COVID-19 hits family, jail population hard

Two members of the same family have died as the result of COVID-19, Hays County officials announced on Monday, bringing the total number of fatalities to 10. Both the father, in his 70s, and the son, in his 50s, live in San Marcos. As of Monday, the county had seen more than 3,190 confirmed cases, of which more than 2,600 were still active.

A day later, county commissioners heard scathing reports of inmates in the county jail not wearing masks even as 60 cases of the coronavirus have been confirmed among its population as well as 10 cases in correctional officers.

“If you don’t know someone affected, count yourself the lucky one,” County Judge Ruben Becerra said in remarks before the jail report. “It’s personal for many of us and it is a very big deal … The sad reality is we’re not getting any better — we’re going backward and getting worse.
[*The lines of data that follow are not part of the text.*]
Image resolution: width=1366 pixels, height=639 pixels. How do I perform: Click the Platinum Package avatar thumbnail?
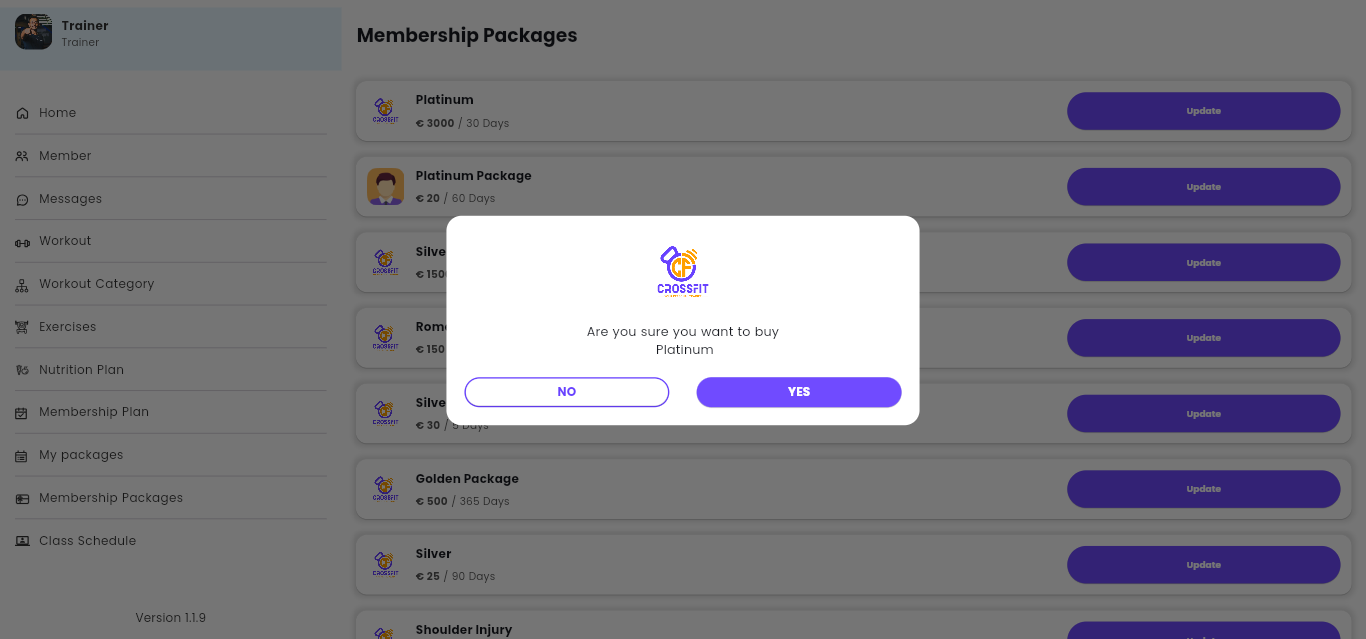pos(385,187)
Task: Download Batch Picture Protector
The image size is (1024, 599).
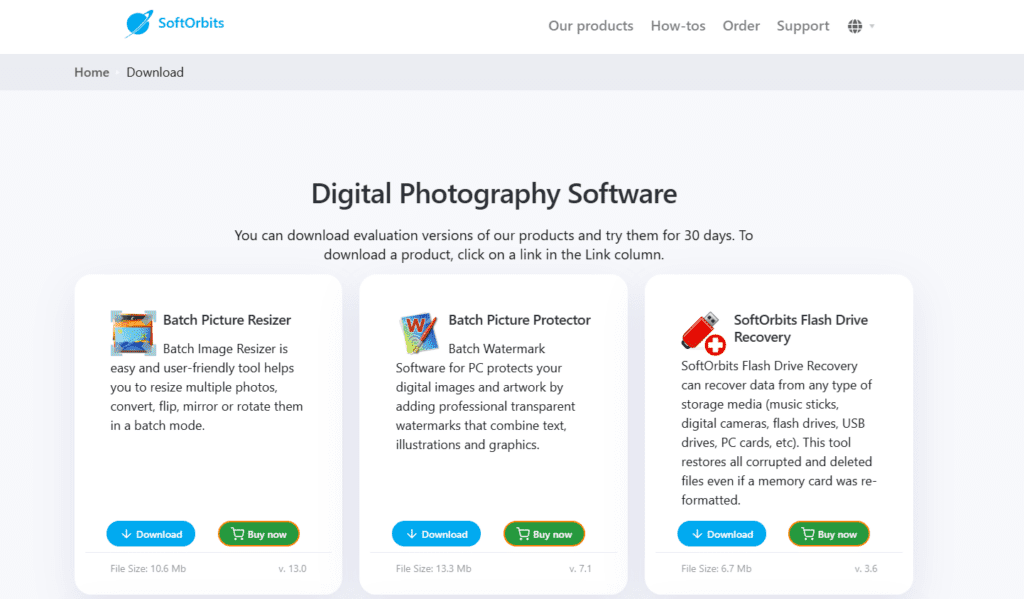Action: pos(436,534)

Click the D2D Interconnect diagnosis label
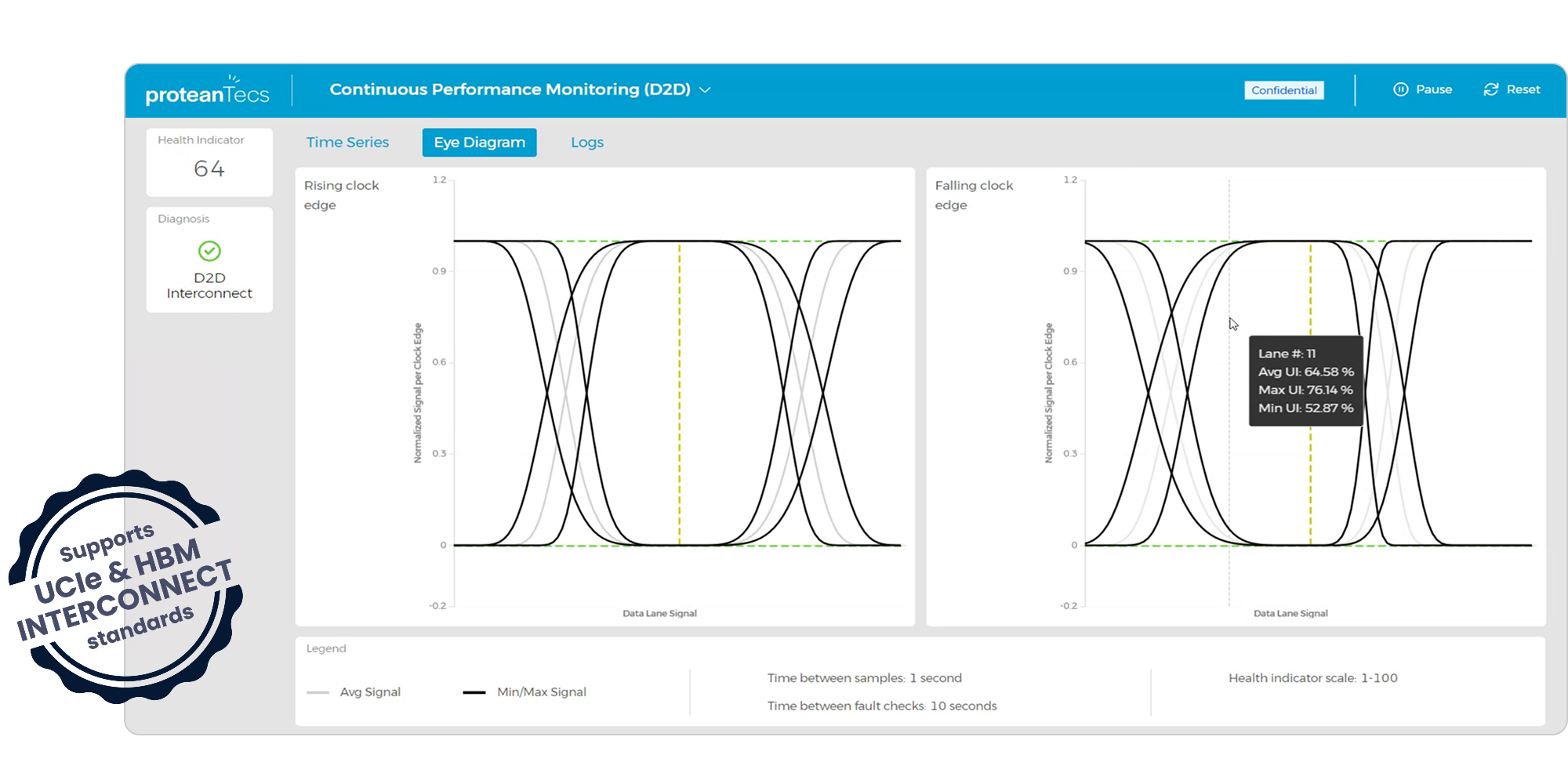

I fear what the Fourth of July will bring forth in the next few days.

Regarding the jail, Capt. Julie Villalpando said staff is “doing everything we can” to adhere to CDC guidelines and trying to convince inmates to do the same – without much success. She called on attorneys and families of inmates to reach out to them and stress the importance of following protocol if the spread of the infection is to be stopped.

Villalpando said incoming arrestees are screened and all inmates are monitored for symptoms “several times a day.” Separate “housing units” have been set up for groups of inmates that are positive, negative, are high risk or fall into other specified categories, although the facility has reached its “maximum capacity” for those separations.

In-person visitation has been suspended but Villalpando said the company that provides telephone service now allows two free 10-minutes phone calls per week to each inmate. Inmates are issued masks on arrival and once weekly thereafter or as requested, and are given cleaning materials to use to augment regular sanitation by correctional staff.

Additionally, educational materials on the CDC guidelines are placed throughout the jail.

She said the coronavirus has also affected staffing as correctional officers who test positive are forced to quarantine; and also that some counties which currently house Hays inmates are having to cut down on those numbers because their own facilities are seeing staff shortages.